I Bought a Cookbook: Canal House Cooking Vol. 2





There’s a huge box of walnuts in my kitchen at the moment. Having gotten it into my head that it was high-time I use these walnuts, I began consulting my cookbook shelf for recipes and inspiration. I found a good number that I liked, but nothing that sent me to the moon, so i took a stroll down to the flagship Powell’s and did a browse, hoping to find the ultimate walnut blow-out recipe. Instead, I found the Canal House Cooking series. I said to myself: well look at that filthy dutch oven on the cover there, it looks just like mine doesn’t it? With all manner of crusted braises from, perhaps, years gone by. The image immediately struck a nerve, so I leaned up against the bookshelf there and started to peruse. What I discovered touched me in that special place that is responsible for me always being ravenously hungry: page after page of simple accessible recipes with gorgeous photography (helps, don’t it!?)
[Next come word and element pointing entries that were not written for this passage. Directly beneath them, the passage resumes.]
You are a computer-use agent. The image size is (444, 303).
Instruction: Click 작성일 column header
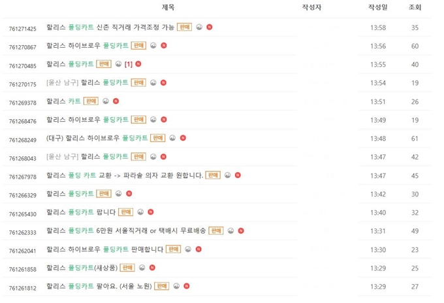[x=378, y=7]
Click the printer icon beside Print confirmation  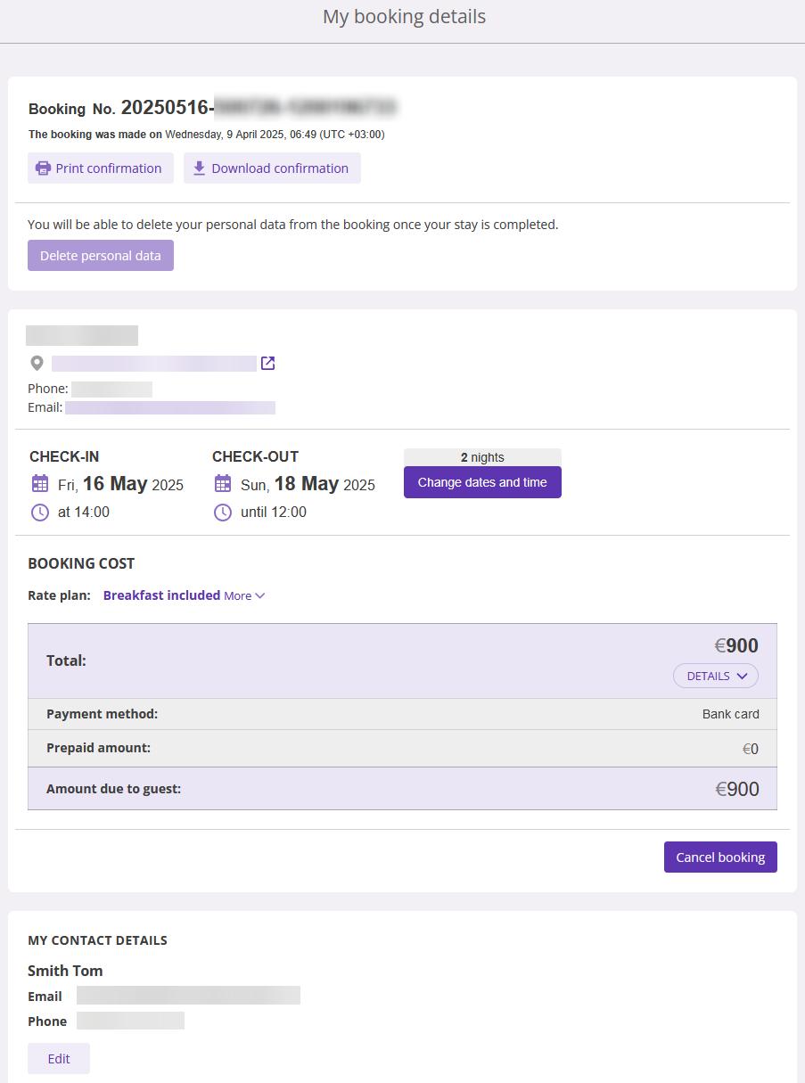[42, 168]
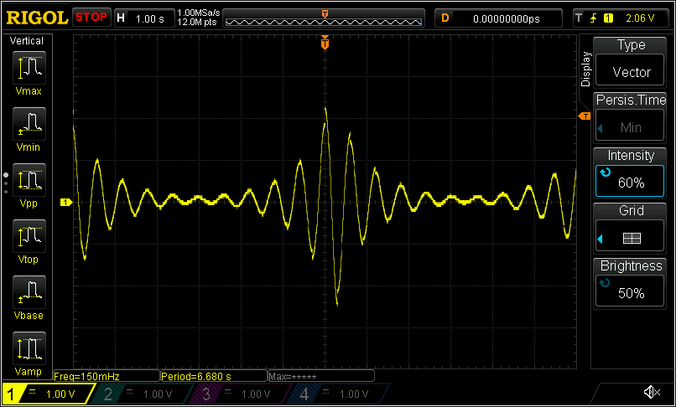Viewport: 676px width, 407px height.
Task: Select the Vmax measurement icon
Action: (28, 70)
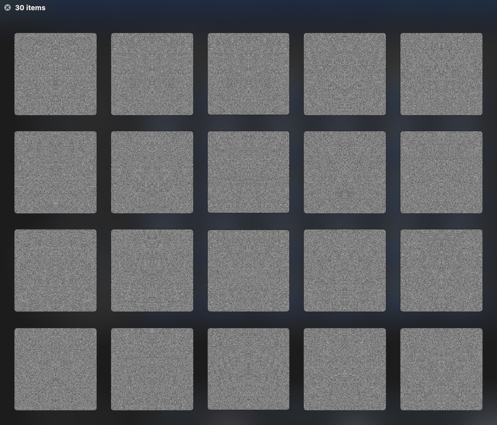This screenshot has width=497, height=425.
Task: Pick the middle thumbnail in the bottom row
Action: [249, 369]
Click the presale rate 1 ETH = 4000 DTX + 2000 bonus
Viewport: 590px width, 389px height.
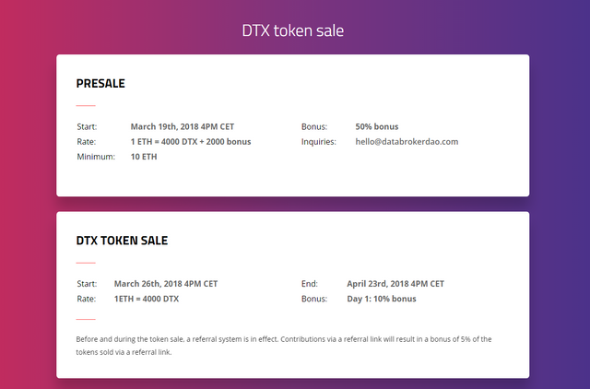191,142
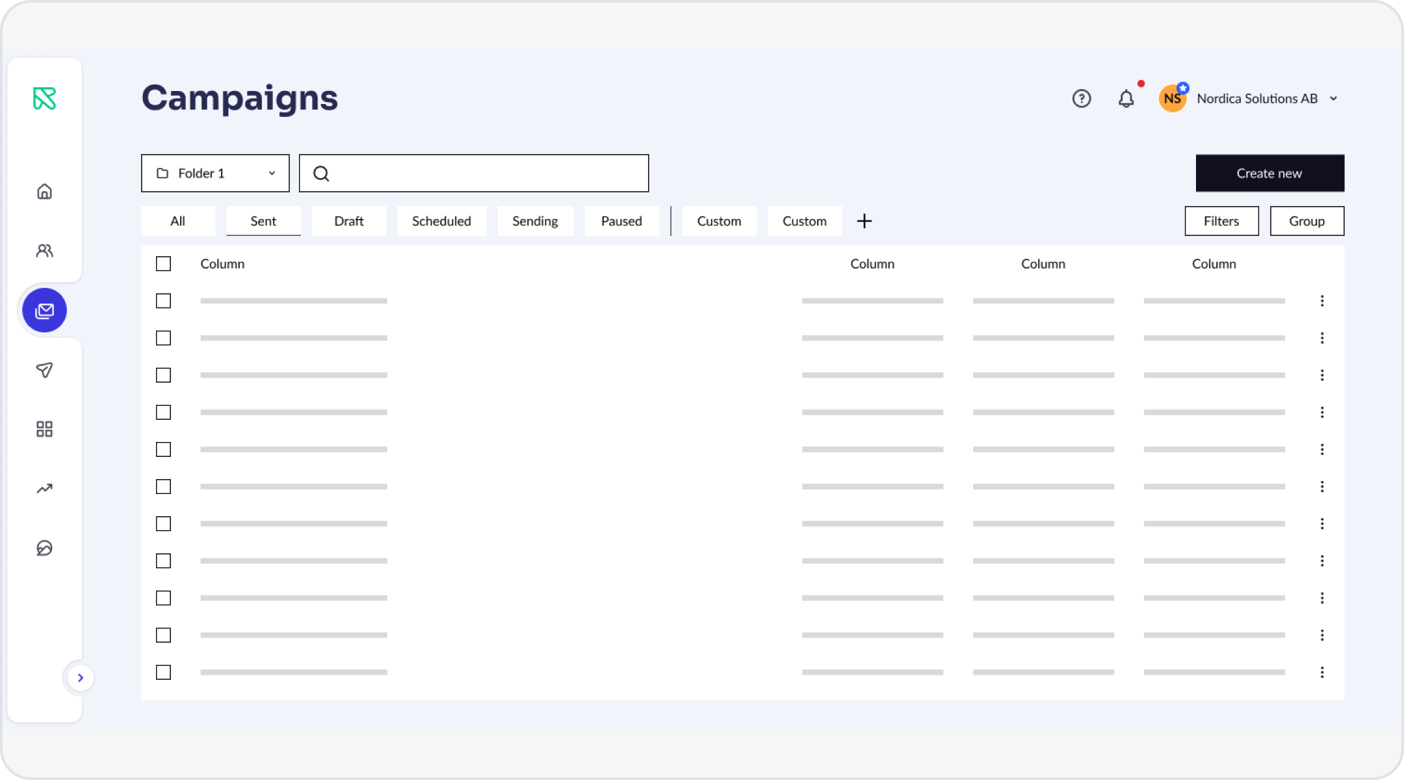Viewport: 1404px width, 780px height.
Task: Open the Contacts people icon
Action: tap(44, 251)
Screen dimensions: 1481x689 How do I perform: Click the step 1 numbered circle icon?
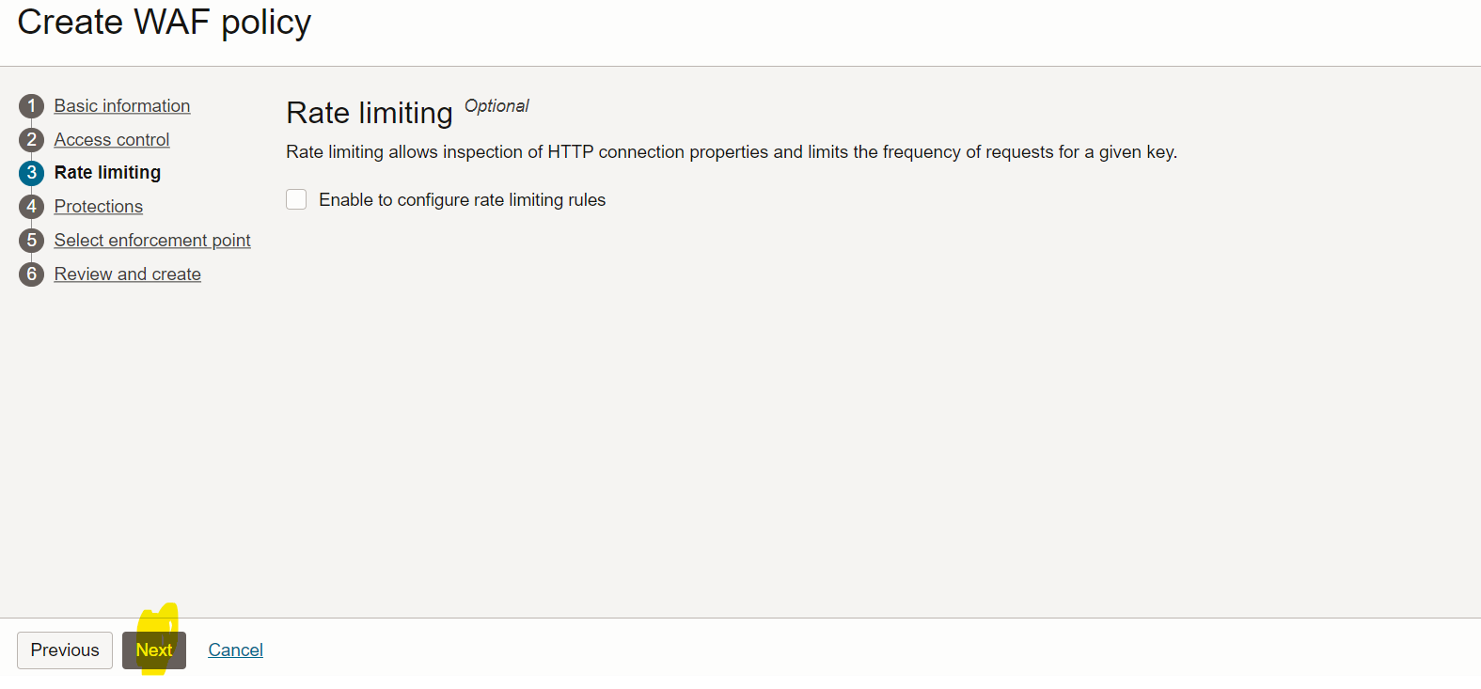(x=31, y=105)
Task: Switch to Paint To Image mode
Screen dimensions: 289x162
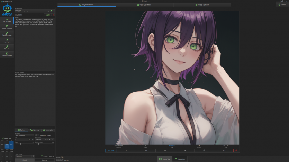Action: (7, 34)
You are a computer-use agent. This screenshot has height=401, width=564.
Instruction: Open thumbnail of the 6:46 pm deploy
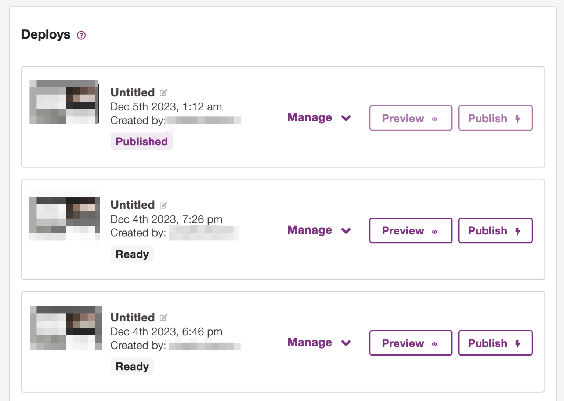point(66,328)
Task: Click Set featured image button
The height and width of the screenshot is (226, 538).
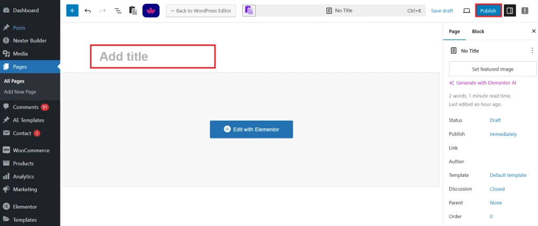Action: click(492, 69)
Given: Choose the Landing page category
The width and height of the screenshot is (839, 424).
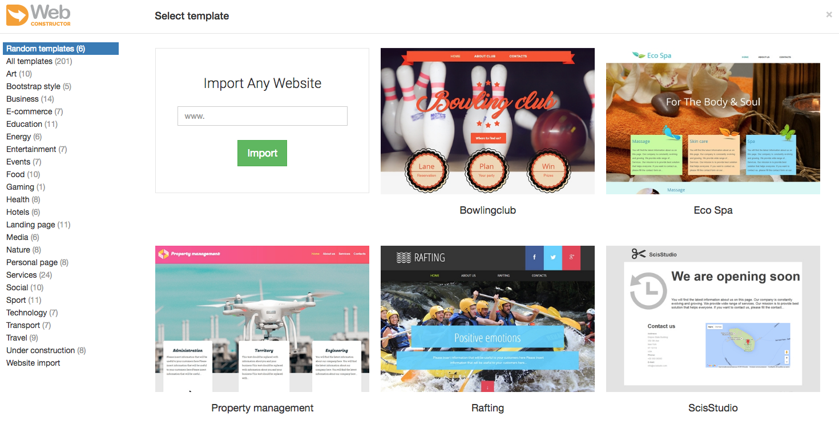Looking at the screenshot, I should (x=38, y=225).
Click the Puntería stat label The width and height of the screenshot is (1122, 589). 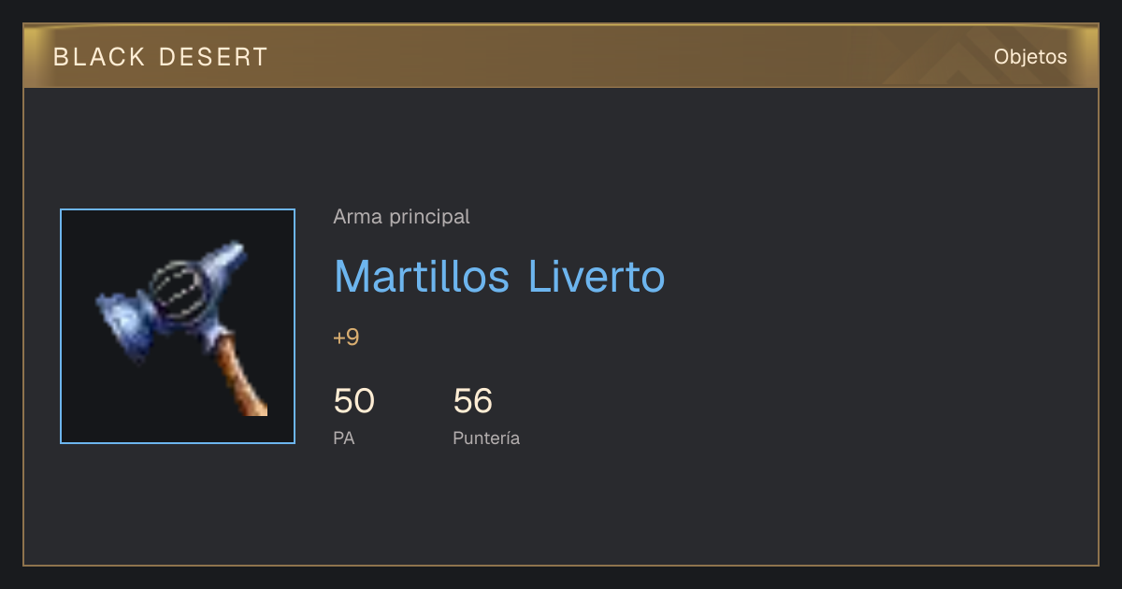point(486,438)
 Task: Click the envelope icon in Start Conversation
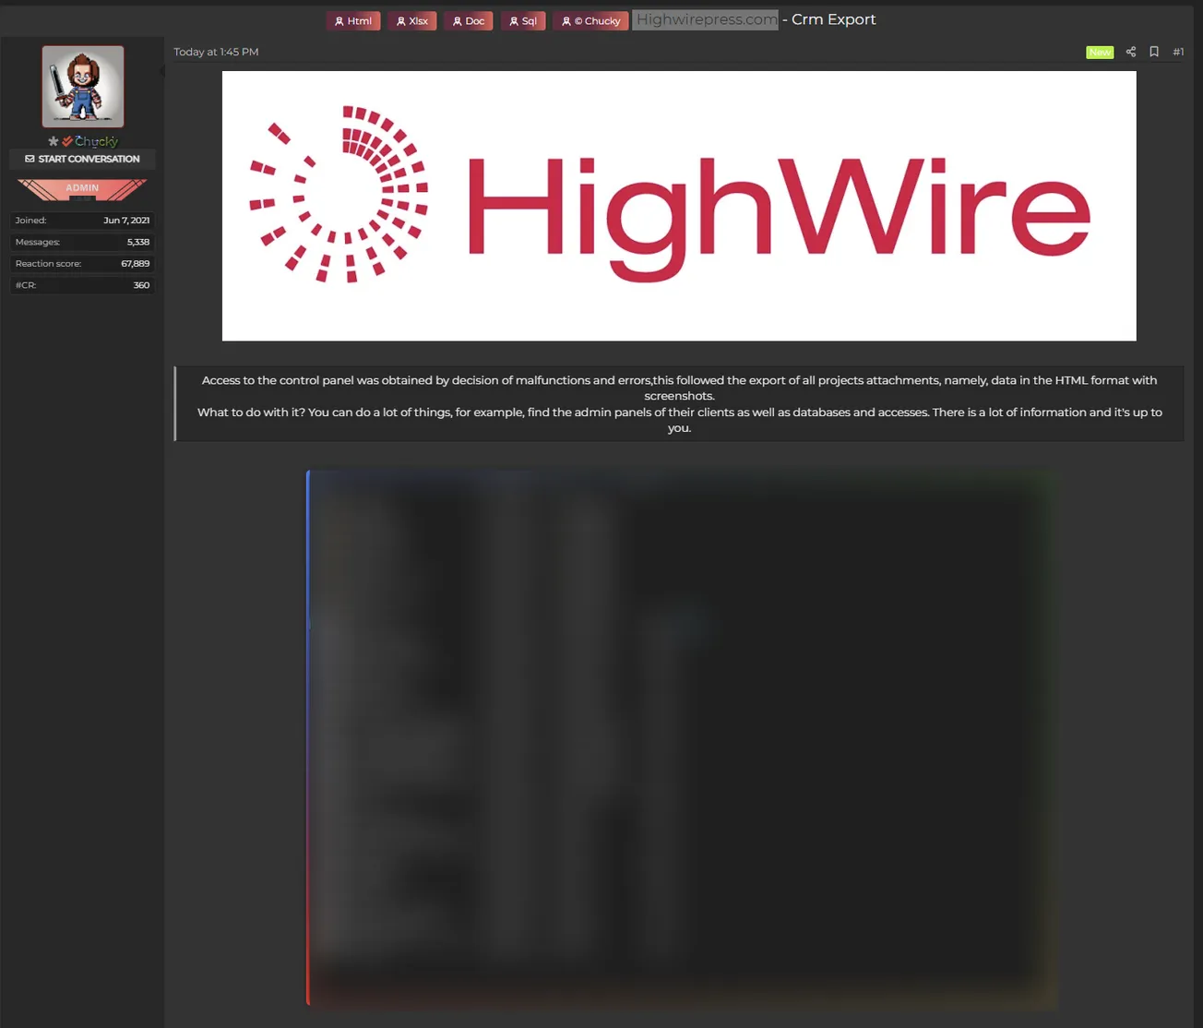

The authors are Christopher Hirsheimer and Melissa Hamilton, both former editors for Saveur magazine, among other publications, and a food styling and cookbook production team. The Canal House Cooking series compiles recipes that they cook for themselves; recipes that are seasonal traditions, and heirlooms passed down from family and friends. The books publications, and indeed the trajectory of the content within each volume, follow the sequence of seasonality. This edition was published last fall, and as such features recipes celebrating the autumn harvest, and the holiday season. They run the gamut from the easy Fennel Gratin, which I’ve featured in this post, to the borderline-ridiculous Crown Roast of Pork, which is two center-cut rib roasts, tied together rib-side-out in order to resemble an immense crown. (If I could count on enough people over for dinner this Xmas, I’d promise it to the blog.) I expect to get a lot of use out of these volumes, and I urge everyone to check them out. I understand Volume 5 is due out later this month. Keep an eye out for it.







Fennel Gratin



• 2 bulbs of fennel, trimmed and halved lengthwise, the outer-most layer removed
• 2 cups of milk
• 1 bay leaf
• 1 clove of garlic
• s&p
• 3 Tbl butter, soft
• Parmigiano-reggiano
• fresh grated nutmeg



Lay the halved fennel bulbs in a medium saucepan in a single layer with the milk, bay leaf, and garlic. Season with salt and pepper to taste. Bring to a simmer on medium low, and poach the fennel, turning occasionally, until tender, about 45 minutes.







Preheat the broiler. Butter a gratin dish, then add the fennel in a single layer, cut side up. Shred some Parmigiano over the top, along with a few gratings of nutmeg, and black pepper. Dot the bulbs randomly with small pats of the butter, and add to the broiler. Broil until the cheese browns, 1-2 minutes.